It may seem odd that under such circumstances the manufacturers themselves have not more frequently established schools in connection with their establishments for the training of apprentices. But it is clear that such schools are expensive, if they are in the interests of the workmen as well as of the employer. And hence only the largest manufacturers can undertake such apprentice schools anyway. There are a few such schools; but generally the manufacturer prefers to employ the man who already knows one machine. He gets his foremen from other shops, or from Europe; or he may try to train the foremen he needs in his own shop, usually with many disappointing experiences.
Nothing is clearer, however, than that the means hitherto employed are inadequate to meet the demand for skilled labor. Manufacturers in all parts of the country declare that if they could find the skilled help which they need, they could double their plants and hence largely increase or double their output, and that they never have as many foremen as they need. On every hand the need of skilled labor is deplored, and yet we have done and are doing comparatively little to meet this need.
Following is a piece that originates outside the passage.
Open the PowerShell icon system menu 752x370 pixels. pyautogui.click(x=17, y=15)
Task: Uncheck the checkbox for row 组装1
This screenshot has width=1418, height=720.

There is a specious American complacency which stands in the way of the proper development of our industry and commerce. This was clearly exemplified at the exposition in St. Louis. It is well known that the Germans who visited that exposition went away much impressed by the magnitude of American industrial and commercial enterprises, and the enormous wealth which resulted therefrom. But they told their fellows on their return to the Fatherland that they had nothing to fear from the American people so long as our complacency prevented us from seeing that it was only the abundance of raw material and the extraordinary ingenuity displayed in our industrial and commercial combinations which led to our success. As a nation we had yet scarcely begun to realize the importance of quality in our output, and of the trained workman in making the most of our resources; and until we did, it was not likely that a nation like Germany which emphasizes such training and the quality of its output had anything to fear from the competition of the United States.1
Such comments, by thoughtful observers, contain a lesson that Americans should heed. Not long ago Mr. Vanderlip of New York expressed himself, in substance, as follows: The remarkable prosperity of the United States is due chiefly to three causes: the great abundance of our raw materials, our ingenuity in the invention of machinery, and our genius for commercial combinations. Not one of these three causes, however, can be looked upon as a permanent cause of success. Great inroads are being made on our raw materials, and some of them are even now fairly well used up. Labor-saving machinery and cheap production cannot be a monopoly of the United States, for this machinery is obtainable the world over. American commercial combinations are being imitated everywhere. It has never yet been shown that the cause of American success in foreign markets was due to the quality of the goods produced. In that respect we have not yet made much progress, and until we do we are, of course, at the mercy of those who are able to use all the resources which we possess and, in addition, to use them to better advantage.2 So far Mr. Vanderlip.
Germany is the classical example of a nation that has not neglected the development of all its resources, men included. For example, in one city — Munich — there are forty different kinds of industrial continuation schools — schools for chimney-sweeps, coachmen, hotel and restaurant waiters, jewelers, shoemakers, carpenters, machinists, blacksmiths, tinsmiths, printers and bookbinders, and the rest. The name continuation school — Fortbildungsschude— is chosen advisedly, for every youth who graduates only from an elementary school is obliged by law to continue his education in some continuation school during the period of his apprenticeship to his trade; and each youth finds a continuation school appropriate to his calling. Employers are by law required to give their employees the time to attend these schools — from six to twelve hours a week, depending on the trade, for from three to five years. These continuation schools are not evening schools; because it is well known that boys fourteen to fifteen years of age, after a hard day’s work in a shop or factory or on a building are unable to profit by evening instruction to the extent to which they could profit by the same instruction if it were given in the daytime. Moreover, it is clear that forced school work at the end of an arduous day is unhygienic.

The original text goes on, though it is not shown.